Some Democrats complained the speech was not hard-hitting enough against Bush. But Roberts said that was never Kaine’s goal for the speech. Instead, he strove to reach the American voter, a task he felt was completed when Democrats took the House and Senate in 2006.

Webb’s speech may be one of the few that offer a formula for success. He delivered a rebuttal on the war in Iraq and domestic issues without making it sound like a partisan attack on Bush.

“It wouldn’t be possible in this short amount of time to rebut the president’s message, nor would it be useful,” Webb said, as he sat in a chair, looking directly into the camera with a serious, almost angry expression on his face.

Part of Webb’s success, experts say, is that he wrote the speech himself, crafting it in the privacy of his Arlington office.
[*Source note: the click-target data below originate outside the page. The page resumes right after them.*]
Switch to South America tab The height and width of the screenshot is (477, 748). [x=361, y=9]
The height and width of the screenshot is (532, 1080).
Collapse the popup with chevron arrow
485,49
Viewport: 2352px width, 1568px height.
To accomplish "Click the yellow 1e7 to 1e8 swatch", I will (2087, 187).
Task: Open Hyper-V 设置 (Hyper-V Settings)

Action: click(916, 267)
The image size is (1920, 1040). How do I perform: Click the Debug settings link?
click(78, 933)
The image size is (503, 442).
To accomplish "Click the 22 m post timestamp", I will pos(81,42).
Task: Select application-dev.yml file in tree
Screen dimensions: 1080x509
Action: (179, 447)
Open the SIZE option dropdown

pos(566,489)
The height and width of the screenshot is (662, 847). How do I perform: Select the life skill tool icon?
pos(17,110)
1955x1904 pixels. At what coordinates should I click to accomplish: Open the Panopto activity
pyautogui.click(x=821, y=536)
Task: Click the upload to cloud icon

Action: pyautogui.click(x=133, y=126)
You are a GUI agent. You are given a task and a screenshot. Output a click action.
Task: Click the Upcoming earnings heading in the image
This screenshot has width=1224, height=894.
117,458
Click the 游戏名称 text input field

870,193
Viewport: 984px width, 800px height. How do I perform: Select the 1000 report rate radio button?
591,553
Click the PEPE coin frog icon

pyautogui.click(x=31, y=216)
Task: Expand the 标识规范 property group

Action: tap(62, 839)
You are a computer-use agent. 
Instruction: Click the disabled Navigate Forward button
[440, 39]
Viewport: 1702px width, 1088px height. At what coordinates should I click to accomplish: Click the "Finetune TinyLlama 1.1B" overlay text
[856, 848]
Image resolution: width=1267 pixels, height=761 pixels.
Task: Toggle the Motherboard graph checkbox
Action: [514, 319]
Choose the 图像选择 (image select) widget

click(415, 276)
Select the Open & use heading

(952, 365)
Revisions by party leaders were minimal.

“Having spent so much of his life as a writer, Sen. Webb focused his State of the Union response on two major themes: the need to restore economic fairness for all Americans and a call for responsible leadership from the president when he puts our troops in harm’s way. Sen. Webb put these themes squarely before the American people in his speech,” said his spokesman, Will Jenkins.

“The speaker should see himself as a channel for whatever you’re feeling: frustration, anger, passion. That’s why Jim Webb was so memorable,” said Matt Latimer, a former speechwriter for Bush. “Just sit in a chair. Don’t be gimmicky; just talk to the American people.”

Webb is very much an anomaly, experts and politicians say. In the end, the speaker has to accept the speech as it is: an honorable second-class act that probably won’t ruin an entire career.

“I don’t think people listen to these speeches much,” Whitman said. “Frankly, at the end of the day, I think everyone is asleep.”